The Illusion of Power

Published: October 26, 2012

The U.S. presidential debates certainly stirred things up. What they didn’t do is present us with an accurate picture of the presidential role, or of the United States’ position in the world.

A win, a loss, and a draw. That’s how I would characterize, in 10 words or less, the three debates between U.S. President Barack Obama and Governor Mitt Romney. The highlights are now well known – from Romney’s clear victory and the president’s somnambulant performance in the first debate through to the governor’s “binders of women” gaffe in the second and Obama’s “horses and bayonets” zinger against Romney in the third.

Although the final debate was generally more substantive than the first two, what struck this outside observer was the air of unreality in the content and the positions of both candidates and their respective parties. And I’m not talking about the hurling of “facts” and the genuine efforts of media and online fact checkers. No, of greater concern is public non-recognition of the relatively limited capacity of any president to deliver on electoral promises given the toxic partisanship in Congress, the hollowing out of the political, as well as the economic, middle, and the limited room to manoeuvre given tax-increase anathema. It’s not simply a matter of unwillingness to implement what’s pledged in the stump speech, the budget math not adding up, or a lack of leadership quality.

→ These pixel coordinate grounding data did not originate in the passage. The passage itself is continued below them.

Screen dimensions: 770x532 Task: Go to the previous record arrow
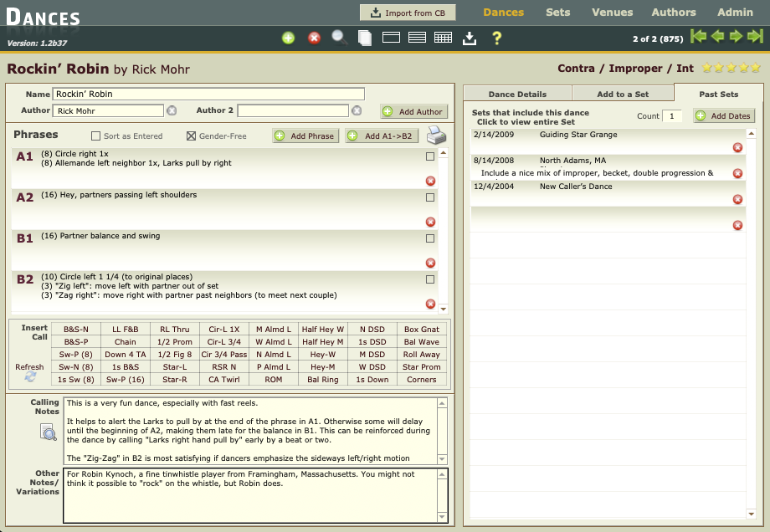tap(717, 36)
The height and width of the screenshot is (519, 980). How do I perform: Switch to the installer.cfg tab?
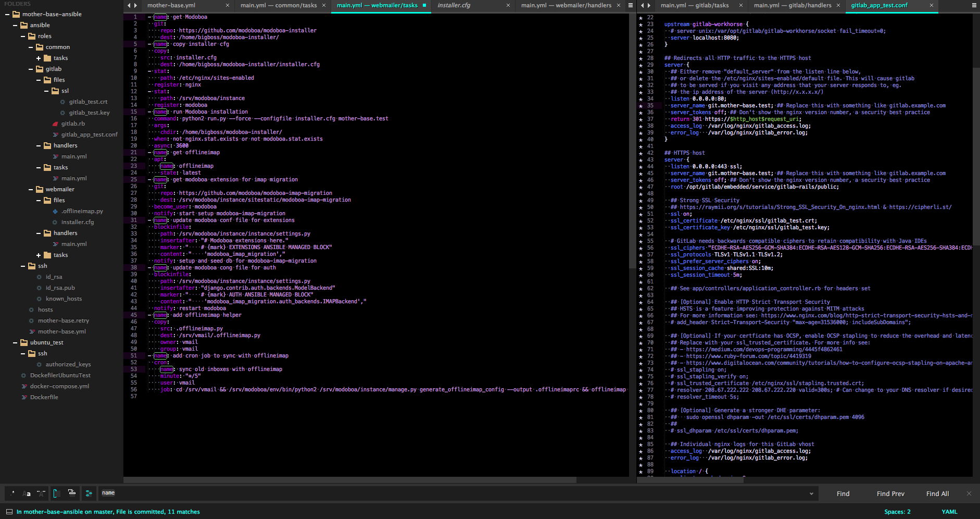pos(454,5)

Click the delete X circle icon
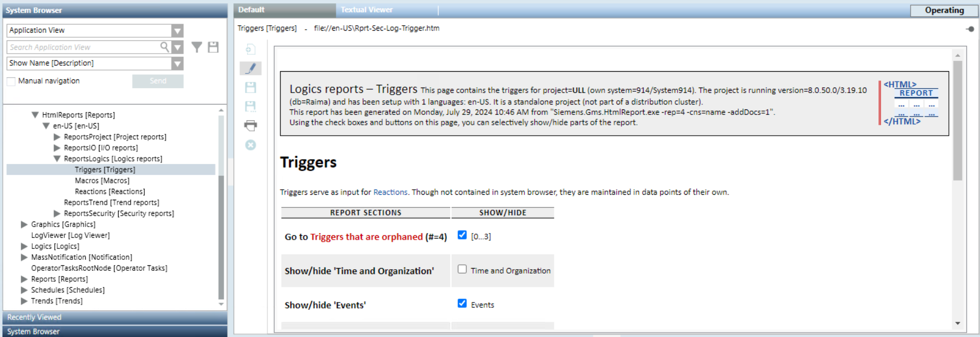(x=250, y=145)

There is a general assumption that the leader of the free world must have a lot of power domestically: in reality, not so much. The “friendly dictatorial” power (to paraphrase Jeffrey Simpson) of any majority government prime minister or premier in Canada, and her or his ability to rule with an iron hand and trample over the legislature, far exceeds the institutional capacity of the American president. (And then we have this nifty little proroguing trick, but I digress.)

The U.S., for all its indispensability and lone-superpower status, is remarkably inward focused. Not much evidence was adduced in any of the debates as to the actual American position in the complicated reality known as the global economy and the multipolar world:

  • Energy production and security came up a number of times, but let’s be clear: The United States, let alone its president, does not have the ability to “control” oil prices. The train left that station in about 1973.

  • The U.S. does not have the “best education system in the world” at the elementary or secondary level.

  • Even with Obamacare, spiralling health costs and profound inequality of coverage will remain the norm.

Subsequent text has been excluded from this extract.